> Short exercise
Copy out the rows between the line holding "Tap NDLS to" and the line holding "pyautogui.click(x=149, y=76)", inclusive, word for word.

(Dataset records)

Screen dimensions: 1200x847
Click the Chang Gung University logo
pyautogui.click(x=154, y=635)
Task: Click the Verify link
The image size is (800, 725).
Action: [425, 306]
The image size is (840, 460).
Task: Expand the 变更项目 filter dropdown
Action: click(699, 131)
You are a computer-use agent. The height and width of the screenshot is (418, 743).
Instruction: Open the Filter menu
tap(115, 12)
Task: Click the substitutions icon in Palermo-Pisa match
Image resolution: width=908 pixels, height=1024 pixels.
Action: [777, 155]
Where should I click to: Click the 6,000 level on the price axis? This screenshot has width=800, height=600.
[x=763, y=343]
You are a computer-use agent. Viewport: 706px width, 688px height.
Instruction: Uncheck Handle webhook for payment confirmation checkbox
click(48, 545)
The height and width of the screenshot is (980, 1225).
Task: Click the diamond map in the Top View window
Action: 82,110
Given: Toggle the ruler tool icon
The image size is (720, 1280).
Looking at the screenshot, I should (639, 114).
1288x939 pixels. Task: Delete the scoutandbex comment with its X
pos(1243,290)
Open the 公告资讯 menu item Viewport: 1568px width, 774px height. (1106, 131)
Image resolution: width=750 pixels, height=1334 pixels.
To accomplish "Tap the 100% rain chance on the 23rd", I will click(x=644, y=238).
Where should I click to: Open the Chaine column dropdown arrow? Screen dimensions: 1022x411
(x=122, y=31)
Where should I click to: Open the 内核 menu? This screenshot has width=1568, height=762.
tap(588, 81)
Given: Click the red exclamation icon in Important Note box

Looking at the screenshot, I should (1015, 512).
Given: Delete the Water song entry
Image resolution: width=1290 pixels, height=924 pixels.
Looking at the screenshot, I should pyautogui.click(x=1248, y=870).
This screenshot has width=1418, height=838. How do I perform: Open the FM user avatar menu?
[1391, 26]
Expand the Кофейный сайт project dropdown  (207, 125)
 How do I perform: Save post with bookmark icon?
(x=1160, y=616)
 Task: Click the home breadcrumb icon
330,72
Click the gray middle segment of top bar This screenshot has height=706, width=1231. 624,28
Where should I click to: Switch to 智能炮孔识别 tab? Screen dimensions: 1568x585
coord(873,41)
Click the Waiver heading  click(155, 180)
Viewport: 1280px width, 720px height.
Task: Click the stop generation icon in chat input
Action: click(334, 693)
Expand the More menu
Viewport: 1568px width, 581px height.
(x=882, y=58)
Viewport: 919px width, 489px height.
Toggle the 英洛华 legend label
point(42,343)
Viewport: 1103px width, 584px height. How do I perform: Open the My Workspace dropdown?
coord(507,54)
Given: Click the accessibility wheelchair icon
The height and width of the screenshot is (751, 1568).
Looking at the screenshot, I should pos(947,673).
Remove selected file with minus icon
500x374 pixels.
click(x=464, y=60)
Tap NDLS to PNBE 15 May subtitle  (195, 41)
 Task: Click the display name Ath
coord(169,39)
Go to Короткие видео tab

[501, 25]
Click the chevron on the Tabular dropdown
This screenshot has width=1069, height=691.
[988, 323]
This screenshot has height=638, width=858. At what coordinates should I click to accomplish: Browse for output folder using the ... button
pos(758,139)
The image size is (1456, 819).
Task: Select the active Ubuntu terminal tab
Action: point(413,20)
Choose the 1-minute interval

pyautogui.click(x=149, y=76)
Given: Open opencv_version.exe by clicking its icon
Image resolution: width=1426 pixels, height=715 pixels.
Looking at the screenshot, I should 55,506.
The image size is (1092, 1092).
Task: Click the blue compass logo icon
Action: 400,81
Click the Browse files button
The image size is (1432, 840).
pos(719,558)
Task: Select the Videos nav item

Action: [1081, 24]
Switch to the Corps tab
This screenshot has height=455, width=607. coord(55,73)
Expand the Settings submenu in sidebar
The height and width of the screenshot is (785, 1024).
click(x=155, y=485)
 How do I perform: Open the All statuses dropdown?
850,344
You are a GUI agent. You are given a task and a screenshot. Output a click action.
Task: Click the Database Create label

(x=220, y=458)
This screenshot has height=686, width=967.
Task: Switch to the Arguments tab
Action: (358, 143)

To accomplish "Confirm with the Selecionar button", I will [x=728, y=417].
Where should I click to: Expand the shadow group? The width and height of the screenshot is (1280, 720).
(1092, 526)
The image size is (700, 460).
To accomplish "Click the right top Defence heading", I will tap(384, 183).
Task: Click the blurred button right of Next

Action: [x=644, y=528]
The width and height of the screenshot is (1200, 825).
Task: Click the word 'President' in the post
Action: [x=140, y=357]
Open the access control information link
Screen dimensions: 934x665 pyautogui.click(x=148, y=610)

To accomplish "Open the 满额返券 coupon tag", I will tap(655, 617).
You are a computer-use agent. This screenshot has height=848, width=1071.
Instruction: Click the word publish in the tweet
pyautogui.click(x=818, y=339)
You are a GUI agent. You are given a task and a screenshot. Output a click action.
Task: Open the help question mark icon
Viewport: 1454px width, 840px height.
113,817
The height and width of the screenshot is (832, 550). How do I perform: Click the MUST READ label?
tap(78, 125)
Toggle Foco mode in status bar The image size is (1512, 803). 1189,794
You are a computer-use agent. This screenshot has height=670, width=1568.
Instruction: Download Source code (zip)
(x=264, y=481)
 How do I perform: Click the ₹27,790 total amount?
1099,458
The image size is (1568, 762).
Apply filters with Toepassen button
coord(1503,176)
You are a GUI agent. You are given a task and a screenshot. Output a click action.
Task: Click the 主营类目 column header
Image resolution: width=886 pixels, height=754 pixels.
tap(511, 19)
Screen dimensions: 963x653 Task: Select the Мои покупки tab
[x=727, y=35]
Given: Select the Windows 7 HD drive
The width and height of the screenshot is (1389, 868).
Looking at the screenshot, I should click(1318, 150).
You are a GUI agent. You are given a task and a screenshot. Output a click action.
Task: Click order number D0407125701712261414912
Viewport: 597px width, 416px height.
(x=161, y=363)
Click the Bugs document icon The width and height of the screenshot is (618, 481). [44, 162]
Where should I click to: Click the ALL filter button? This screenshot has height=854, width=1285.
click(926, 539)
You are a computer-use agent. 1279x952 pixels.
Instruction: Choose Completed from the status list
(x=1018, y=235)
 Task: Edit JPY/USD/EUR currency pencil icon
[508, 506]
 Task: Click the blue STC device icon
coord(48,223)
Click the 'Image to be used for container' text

> Answer in full
Tap NDLS to PNBE 15 May subtitle  (195, 41)
 Task: Click the display name Ath
coord(169,39)
Go to Короткие видео tab

[501, 25]
Click the chevron on the Tabular dropdown
This screenshot has width=1069, height=691.
[988, 323]
This screenshot has height=638, width=858. At what coordinates should I click to accomplish: Browse for output folder using the ... button
pos(758,139)
The image size is (1456, 819).
Task: Select the active Ubuntu terminal tab
Action: point(413,20)
Choose the 1-minute interval

pyautogui.click(x=149, y=76)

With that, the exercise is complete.